Article L.2253-1 nouveau : « La convention de branche définit les conditions d’emploi et de travail des salariés. Elle peut en particulier définir les garanties qui leur sont applicables dans les matières suivantes :

1° Les salaires minima hiérarchiques ;

2° Les classifications ;

3° La mutualisation des fonds de financement du paritarisme ;

4° La mutualisation des fonds de la formation professionnelle ;

5° Les garanties collectives complémentaires mentionnées à l’article L 912-1 du code de la sécurité sociale » ;

Les mesures relatives à la durée du travail, à la répartition et à l’aménagement des horaires énoncées aux articles L. 3121-14, L. 3122-16, au premier alinéa de l’article L. 3123-19 et aux articles L. 3123-21 et L. 3123-22 du présent code ;

Les mesures relatives aux contrats de travail à durée déterminés et aux contrats de travail temporaire énoncées aux articles L.1242-8, L.1242-13, L.1244-3, L.1251-12, L.1251-35 et L.1251-36 du présent code ;

Les mesures relatives au contrat à durée indéterminée de chantier énoncées aux articles L.1223-8 du présent code ;

9° L’égalité professionnelle entre les femmes et les hommes ;

10° Les conditions et les durées de renouvellement de la période d’essai mentionnés à l’article L. 1221-21 du code du travail.

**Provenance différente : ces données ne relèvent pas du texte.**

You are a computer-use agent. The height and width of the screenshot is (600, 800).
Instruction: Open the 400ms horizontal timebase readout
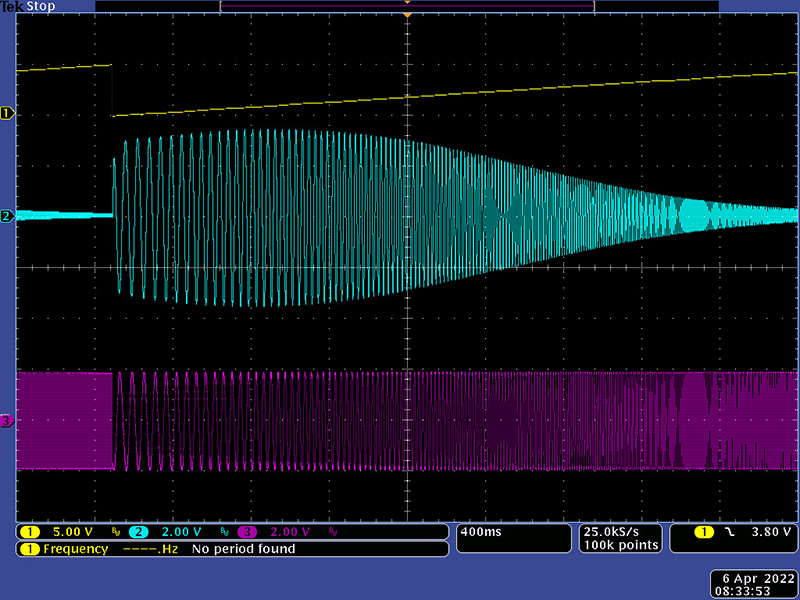point(480,532)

11° Les modalités selon lesquelles la poursuite des contrats de travail est organisée entre deux entreprises lorsque les conditions d’application de l’article L. 1224-1 ne sont pas réunies.

Dans les matières énumérées au 1° à 11°, les stipulations de la convention de branche prévalent sur la convention d’entreprise conclue antérieurement ou postérieurement à la date d’entrée en vigueur de la convention de branche, sauf lorsque la convention d’entreprise assure des garanties au moins équivalentes ».

 

Article L.1223-8 nouveau : « Une convention ou un accord collectif de branche étendu définit les raisons permettant de recourir à un contrat conclu pour la durée d’un chantier ou d’une opération.

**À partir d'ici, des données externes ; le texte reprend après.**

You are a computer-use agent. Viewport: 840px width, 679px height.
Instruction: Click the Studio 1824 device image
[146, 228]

A défaut d’un tel accord, ce contrat peut être conclu dans les secteurs où son usage est habituel et conforme à l’exercice régulier de la profession qui y recourt au 1er janvier 2017.

Ce contrat est conclu pour une durée indéterminée »

 

Article L.1223-9 nouveau : « La convention ou l’accord collectif de branche prévu à l’article L. 1223-8 peut préciser notamment :

1° La taille des entreprises concernées ;

2° Les activités concernées ;

3° Les mesures d’information du salarié sur la nature de son contrat ;

4° Les contreparties en termes de rémunération et d’indemnité de licenciement accordées aux salariés ;

5° Les garanties en termes de formation pour les salariés concernés »

 

Article L.1236-8 nouveau : « La fin du chantier ou la réalisation des tâches contractuelles définies dans le contrat constitue un motif spécifique de rupture du contrat conclu en application de l’article

L. 1223-8 et suivants.

Le licenciement qui intervient pour les motifs énoncés au 1er alinéa repose sur une cause réelle et sérieuse.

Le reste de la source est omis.